• **What this task involves**: Every record that follows should be copied exactly. No picture belongs in the copy.

[Collection entries]

============

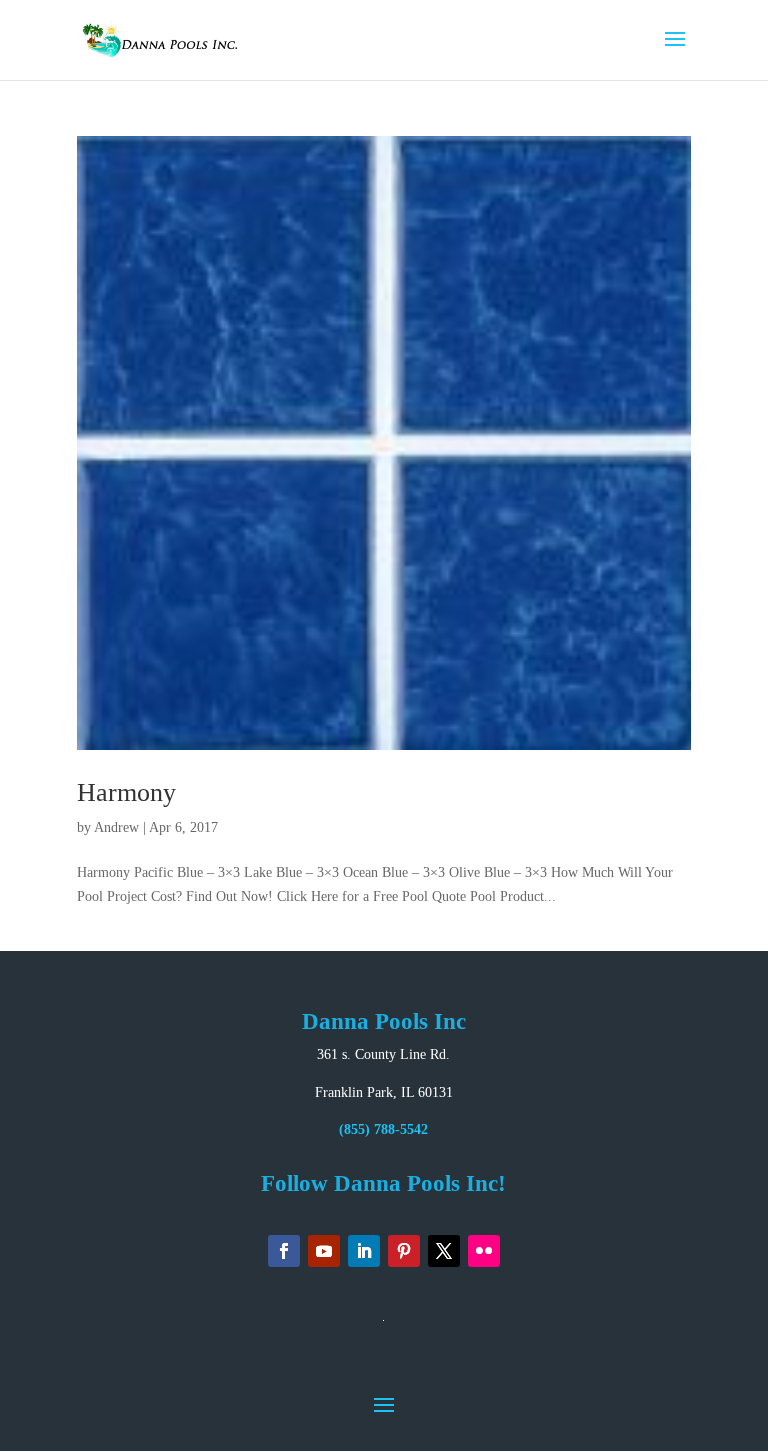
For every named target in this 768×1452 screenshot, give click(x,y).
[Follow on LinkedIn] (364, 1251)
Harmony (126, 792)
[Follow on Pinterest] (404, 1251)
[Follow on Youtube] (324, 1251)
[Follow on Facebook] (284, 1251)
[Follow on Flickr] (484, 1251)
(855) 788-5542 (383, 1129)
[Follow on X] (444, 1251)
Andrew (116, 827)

============

• **Answer box**:
For every named target in this 768×1452 screenshot, give click(x,y).
[Follow on LinkedIn] (364, 1251)
Harmony (126, 792)
[Follow on Pinterest] (404, 1251)
[Follow on Youtube] (324, 1251)
[Follow on Facebook] (284, 1251)
[Follow on Flickr] (484, 1251)
(855) 788-5542 (383, 1129)
[Follow on X] (444, 1251)
Andrew (116, 827)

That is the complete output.